Researchers at the Nuffield Orthopaedic Center in Oxford, England found little difference when they compared the effects of surgery with rehabilitation on nearly 350 sufferers.
“This is strong evidence that intensive rehabilitation is a good thing to do for people with chronic back pain who are thinking of having about having operations,” said Jeremy Fairbank, an orthopaedic surgeon at the center.
Fairbank and his colleagues studied 349 back pain sufferers who either had spinal fusion surgery or intensive rehabilitation involving exercises and cognitive behavioral therapy.
Thirty patients in the therapy group later had surgery.
The researchers, whose findings are reported online by the British Medical Journal, concluded that there was no evidence that surgery was any better.
But the average cost for a surgery patient was 7,830 pounds ($14,400), compared to 4,526 pounds for rehabilitation.

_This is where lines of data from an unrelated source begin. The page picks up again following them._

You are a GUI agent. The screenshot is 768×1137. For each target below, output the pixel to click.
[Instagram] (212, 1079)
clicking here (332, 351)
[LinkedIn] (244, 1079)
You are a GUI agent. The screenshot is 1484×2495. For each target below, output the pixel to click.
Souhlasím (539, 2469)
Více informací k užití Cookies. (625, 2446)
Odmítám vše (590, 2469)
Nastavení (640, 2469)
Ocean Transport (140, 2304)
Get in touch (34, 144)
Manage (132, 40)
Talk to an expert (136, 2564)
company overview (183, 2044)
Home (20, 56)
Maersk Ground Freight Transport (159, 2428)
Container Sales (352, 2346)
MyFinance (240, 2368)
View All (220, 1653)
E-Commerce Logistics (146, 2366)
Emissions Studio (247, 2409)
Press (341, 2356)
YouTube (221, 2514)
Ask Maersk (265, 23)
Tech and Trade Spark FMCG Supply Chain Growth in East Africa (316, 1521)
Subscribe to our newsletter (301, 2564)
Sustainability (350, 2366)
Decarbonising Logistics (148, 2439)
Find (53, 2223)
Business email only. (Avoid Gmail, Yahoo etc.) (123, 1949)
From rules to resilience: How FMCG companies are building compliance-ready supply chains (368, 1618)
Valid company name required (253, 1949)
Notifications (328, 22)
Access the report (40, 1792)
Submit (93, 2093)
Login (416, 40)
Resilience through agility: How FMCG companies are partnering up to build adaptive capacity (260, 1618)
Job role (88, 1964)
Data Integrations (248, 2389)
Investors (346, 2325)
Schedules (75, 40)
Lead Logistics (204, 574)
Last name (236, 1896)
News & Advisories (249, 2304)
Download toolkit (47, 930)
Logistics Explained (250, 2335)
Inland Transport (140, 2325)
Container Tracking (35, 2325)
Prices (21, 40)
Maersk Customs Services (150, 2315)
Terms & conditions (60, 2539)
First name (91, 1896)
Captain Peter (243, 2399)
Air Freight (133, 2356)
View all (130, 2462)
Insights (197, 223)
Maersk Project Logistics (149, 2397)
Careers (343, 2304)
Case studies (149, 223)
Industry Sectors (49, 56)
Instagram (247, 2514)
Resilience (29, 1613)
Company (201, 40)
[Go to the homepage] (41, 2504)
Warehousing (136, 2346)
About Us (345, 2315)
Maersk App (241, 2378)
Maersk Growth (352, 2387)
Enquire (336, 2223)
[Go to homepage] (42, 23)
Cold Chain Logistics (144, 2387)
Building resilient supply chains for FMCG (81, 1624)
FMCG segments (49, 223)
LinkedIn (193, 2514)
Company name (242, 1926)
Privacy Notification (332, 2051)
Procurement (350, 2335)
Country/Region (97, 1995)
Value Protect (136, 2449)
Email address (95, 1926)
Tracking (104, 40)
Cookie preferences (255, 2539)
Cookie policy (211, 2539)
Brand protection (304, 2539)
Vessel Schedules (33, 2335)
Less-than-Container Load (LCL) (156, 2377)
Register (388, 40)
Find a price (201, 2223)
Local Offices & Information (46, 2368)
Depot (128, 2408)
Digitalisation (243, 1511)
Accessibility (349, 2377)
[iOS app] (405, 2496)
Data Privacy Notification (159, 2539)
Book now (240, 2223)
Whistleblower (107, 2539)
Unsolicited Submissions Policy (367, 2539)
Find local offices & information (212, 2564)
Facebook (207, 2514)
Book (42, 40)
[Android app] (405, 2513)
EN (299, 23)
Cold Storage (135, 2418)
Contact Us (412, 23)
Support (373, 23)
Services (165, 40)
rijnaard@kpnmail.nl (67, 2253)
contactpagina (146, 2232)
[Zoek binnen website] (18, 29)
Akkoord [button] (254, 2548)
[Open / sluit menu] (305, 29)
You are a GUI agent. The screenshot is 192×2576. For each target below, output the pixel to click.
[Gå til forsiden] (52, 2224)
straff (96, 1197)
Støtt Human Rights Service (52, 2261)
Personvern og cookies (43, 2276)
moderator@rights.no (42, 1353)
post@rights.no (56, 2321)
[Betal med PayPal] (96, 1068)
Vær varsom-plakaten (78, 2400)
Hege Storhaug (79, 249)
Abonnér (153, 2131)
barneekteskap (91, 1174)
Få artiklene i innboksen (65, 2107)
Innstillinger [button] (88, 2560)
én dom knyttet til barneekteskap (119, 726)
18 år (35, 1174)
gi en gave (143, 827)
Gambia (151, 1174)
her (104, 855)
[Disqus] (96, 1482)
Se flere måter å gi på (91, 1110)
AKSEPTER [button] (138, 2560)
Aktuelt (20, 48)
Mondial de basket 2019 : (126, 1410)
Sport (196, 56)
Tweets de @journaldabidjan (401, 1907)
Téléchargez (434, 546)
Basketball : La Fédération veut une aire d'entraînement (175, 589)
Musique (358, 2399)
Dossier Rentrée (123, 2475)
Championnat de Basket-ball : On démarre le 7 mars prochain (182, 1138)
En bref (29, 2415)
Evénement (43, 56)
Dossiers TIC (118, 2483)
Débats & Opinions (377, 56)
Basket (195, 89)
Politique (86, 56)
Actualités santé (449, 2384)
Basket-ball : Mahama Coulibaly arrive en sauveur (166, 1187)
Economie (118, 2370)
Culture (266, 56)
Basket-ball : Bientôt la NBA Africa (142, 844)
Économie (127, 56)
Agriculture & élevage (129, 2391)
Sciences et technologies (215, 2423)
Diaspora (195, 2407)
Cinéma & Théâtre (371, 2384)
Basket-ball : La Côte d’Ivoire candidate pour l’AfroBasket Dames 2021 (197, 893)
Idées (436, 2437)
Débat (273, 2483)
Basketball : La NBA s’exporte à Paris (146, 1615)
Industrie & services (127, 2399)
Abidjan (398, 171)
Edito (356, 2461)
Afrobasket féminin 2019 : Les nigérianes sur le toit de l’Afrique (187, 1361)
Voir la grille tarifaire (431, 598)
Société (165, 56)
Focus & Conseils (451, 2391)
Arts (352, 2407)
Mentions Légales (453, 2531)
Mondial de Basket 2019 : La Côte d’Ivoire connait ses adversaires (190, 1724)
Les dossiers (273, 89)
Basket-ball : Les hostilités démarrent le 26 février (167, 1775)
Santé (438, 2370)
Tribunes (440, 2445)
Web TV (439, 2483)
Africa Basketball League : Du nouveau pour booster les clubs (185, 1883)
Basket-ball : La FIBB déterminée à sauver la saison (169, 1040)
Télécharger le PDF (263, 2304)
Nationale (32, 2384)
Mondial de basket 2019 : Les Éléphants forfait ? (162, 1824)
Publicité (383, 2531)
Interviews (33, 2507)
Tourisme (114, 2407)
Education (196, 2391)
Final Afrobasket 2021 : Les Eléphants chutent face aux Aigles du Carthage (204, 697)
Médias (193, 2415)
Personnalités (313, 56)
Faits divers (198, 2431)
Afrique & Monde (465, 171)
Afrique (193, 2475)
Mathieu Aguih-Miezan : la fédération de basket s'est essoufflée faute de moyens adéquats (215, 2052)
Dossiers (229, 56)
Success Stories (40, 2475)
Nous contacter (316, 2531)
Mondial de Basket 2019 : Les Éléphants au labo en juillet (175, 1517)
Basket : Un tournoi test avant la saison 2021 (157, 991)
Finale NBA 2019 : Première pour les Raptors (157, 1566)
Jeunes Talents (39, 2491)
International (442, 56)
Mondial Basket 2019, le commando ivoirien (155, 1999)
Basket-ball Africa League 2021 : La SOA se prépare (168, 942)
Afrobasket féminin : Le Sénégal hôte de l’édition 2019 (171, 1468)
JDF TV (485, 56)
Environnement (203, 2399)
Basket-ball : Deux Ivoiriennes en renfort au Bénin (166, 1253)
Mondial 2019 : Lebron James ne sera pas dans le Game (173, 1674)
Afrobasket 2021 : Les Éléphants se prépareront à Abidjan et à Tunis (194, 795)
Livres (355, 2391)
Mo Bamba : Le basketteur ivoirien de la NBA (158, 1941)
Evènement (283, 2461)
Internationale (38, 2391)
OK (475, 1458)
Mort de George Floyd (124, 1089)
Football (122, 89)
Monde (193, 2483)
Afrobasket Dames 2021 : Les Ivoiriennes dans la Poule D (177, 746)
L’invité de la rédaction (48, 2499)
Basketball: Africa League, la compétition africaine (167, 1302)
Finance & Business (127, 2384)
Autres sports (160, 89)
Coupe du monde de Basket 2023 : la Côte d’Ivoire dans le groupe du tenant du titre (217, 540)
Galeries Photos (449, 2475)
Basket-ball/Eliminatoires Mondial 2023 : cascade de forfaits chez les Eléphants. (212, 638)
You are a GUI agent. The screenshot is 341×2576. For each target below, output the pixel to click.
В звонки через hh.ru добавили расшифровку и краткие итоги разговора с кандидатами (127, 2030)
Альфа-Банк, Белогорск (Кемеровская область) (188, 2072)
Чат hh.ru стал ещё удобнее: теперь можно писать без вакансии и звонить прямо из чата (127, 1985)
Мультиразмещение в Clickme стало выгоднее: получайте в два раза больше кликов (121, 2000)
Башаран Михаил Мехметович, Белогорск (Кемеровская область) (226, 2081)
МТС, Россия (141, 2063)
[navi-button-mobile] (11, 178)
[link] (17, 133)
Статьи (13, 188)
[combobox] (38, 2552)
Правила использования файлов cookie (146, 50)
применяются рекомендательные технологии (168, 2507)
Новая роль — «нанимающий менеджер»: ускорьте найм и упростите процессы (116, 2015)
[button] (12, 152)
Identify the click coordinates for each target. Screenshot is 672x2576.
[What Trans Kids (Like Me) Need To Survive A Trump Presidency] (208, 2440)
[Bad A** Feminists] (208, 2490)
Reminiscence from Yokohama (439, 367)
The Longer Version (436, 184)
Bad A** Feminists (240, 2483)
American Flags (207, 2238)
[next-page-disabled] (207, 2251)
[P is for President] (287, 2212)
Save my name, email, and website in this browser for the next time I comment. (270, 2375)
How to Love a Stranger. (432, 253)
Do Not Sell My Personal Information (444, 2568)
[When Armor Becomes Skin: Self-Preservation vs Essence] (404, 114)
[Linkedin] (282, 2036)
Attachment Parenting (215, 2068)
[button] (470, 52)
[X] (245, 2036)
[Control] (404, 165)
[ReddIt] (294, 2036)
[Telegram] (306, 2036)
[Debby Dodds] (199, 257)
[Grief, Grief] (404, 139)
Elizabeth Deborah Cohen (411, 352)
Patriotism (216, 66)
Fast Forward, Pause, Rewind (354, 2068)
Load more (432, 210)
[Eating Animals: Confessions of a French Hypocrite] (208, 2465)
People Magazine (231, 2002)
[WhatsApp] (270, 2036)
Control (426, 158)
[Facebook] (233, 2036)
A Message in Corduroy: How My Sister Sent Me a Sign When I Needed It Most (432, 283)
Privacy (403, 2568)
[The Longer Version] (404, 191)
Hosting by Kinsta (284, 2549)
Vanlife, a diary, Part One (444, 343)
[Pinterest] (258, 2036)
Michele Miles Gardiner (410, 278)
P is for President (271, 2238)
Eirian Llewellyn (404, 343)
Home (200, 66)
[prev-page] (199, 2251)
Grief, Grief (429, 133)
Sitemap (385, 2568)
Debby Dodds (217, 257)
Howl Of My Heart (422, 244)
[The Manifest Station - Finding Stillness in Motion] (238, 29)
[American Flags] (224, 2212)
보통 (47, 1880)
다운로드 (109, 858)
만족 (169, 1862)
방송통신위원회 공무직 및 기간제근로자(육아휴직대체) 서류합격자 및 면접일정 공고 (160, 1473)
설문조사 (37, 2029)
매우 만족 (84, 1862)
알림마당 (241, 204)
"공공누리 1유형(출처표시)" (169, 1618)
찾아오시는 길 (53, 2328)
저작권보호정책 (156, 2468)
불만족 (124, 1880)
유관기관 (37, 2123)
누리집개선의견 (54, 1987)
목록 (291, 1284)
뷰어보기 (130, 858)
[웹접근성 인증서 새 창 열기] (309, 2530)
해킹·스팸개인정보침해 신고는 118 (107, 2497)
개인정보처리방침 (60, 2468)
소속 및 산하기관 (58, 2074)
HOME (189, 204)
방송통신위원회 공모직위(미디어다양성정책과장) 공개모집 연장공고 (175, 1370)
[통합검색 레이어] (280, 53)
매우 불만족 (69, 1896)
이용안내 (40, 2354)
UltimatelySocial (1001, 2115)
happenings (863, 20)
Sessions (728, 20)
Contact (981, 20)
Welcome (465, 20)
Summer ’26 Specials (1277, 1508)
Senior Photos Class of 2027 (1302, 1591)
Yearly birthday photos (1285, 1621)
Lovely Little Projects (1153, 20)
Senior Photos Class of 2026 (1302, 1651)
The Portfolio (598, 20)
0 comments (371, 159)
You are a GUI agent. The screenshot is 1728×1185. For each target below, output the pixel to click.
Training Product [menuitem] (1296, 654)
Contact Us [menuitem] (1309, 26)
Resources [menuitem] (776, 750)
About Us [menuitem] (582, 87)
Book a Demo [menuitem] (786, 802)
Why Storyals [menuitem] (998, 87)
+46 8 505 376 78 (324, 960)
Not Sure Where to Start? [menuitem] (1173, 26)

“In the short term, compared with intensive rehabilitation, surgical stabilisation of the spine as first line treatment for chronic low back pain patients who have already failed standard non-operative care seems not to be cost effective,” said Helen Campbell of the University of Oxford in the journal.
Doctors suspect chronic back pain is caused by a combination of normal wear and tear on the joints of the back and poor muscle control. It is treated with physiotherapy, osteopathy, chiropody and surgery or a combination of treatments.
“The peak prevalence is in young middle age,” said Fairbank.
He added that surgeons offering spinal fusion surgery, in which one or more vertebrae of the spine are joined to stabilize a section of the spine, should explain all the options to patients.